● ASSIGNMENT: Using the data below, tally the lines that include the string "computer". Only the number is wanted.

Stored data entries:

※

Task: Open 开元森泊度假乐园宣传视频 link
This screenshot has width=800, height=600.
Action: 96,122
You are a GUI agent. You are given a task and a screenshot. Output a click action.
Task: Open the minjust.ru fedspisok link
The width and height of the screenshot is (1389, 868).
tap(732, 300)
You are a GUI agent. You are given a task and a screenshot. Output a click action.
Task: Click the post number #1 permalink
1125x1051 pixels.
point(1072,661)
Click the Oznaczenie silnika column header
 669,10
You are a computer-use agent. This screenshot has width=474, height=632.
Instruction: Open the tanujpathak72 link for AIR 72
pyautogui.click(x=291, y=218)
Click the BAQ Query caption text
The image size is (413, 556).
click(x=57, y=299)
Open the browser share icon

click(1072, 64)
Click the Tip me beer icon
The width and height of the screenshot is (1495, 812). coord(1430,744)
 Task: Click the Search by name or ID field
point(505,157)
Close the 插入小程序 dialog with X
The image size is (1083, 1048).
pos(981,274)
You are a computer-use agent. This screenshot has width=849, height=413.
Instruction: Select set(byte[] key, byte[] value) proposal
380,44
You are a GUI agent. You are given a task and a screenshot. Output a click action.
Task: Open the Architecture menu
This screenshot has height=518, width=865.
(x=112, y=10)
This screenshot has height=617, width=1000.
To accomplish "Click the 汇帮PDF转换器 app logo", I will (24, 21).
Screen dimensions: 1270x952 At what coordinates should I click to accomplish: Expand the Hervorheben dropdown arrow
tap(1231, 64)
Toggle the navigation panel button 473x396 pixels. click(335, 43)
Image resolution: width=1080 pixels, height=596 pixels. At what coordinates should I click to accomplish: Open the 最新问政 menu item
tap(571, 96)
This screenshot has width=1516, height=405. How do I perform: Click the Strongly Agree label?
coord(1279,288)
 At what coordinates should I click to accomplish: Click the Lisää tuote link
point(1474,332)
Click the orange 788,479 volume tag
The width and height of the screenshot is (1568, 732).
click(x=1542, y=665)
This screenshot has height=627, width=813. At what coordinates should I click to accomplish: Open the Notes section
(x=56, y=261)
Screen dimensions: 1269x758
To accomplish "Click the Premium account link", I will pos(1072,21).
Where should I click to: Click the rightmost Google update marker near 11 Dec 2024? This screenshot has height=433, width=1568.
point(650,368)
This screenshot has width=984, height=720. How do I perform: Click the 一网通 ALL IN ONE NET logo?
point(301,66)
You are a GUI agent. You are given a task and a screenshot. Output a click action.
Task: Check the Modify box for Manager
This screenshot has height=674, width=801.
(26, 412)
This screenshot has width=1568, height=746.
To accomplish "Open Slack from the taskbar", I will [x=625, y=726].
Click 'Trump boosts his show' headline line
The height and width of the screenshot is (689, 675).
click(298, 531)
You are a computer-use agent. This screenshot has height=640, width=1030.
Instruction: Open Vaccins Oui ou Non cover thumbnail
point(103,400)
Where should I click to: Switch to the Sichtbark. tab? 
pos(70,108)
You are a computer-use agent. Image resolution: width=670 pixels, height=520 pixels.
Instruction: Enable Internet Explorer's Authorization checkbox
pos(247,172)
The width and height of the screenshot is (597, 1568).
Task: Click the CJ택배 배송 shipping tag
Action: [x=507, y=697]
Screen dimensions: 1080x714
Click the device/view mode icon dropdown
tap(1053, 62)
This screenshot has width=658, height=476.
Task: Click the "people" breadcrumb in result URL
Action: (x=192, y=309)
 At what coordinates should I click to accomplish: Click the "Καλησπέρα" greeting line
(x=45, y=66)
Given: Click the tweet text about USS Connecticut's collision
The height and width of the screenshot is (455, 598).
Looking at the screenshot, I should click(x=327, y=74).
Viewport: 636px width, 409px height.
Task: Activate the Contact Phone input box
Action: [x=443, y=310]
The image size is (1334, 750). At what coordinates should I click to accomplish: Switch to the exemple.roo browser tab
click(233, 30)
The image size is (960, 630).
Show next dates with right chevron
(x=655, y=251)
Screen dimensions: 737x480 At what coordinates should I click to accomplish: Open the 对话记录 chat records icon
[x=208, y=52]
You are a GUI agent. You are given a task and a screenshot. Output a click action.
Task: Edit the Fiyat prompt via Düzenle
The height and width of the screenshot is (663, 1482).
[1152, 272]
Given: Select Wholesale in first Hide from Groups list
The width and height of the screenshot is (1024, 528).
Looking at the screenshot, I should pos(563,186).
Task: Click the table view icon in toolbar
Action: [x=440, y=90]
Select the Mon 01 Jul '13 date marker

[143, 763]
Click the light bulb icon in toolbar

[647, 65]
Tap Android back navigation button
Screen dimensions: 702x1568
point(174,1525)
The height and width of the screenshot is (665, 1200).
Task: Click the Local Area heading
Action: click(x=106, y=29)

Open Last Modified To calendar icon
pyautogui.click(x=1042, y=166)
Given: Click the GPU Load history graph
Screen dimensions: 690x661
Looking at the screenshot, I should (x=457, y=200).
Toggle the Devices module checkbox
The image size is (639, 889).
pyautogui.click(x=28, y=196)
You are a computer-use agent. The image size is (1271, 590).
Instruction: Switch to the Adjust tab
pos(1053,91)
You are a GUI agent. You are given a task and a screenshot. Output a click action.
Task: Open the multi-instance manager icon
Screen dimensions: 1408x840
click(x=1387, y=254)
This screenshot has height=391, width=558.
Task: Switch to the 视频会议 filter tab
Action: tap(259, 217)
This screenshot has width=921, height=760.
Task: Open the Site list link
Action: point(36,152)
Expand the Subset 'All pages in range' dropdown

※

● EXPECTED ANSWER: 5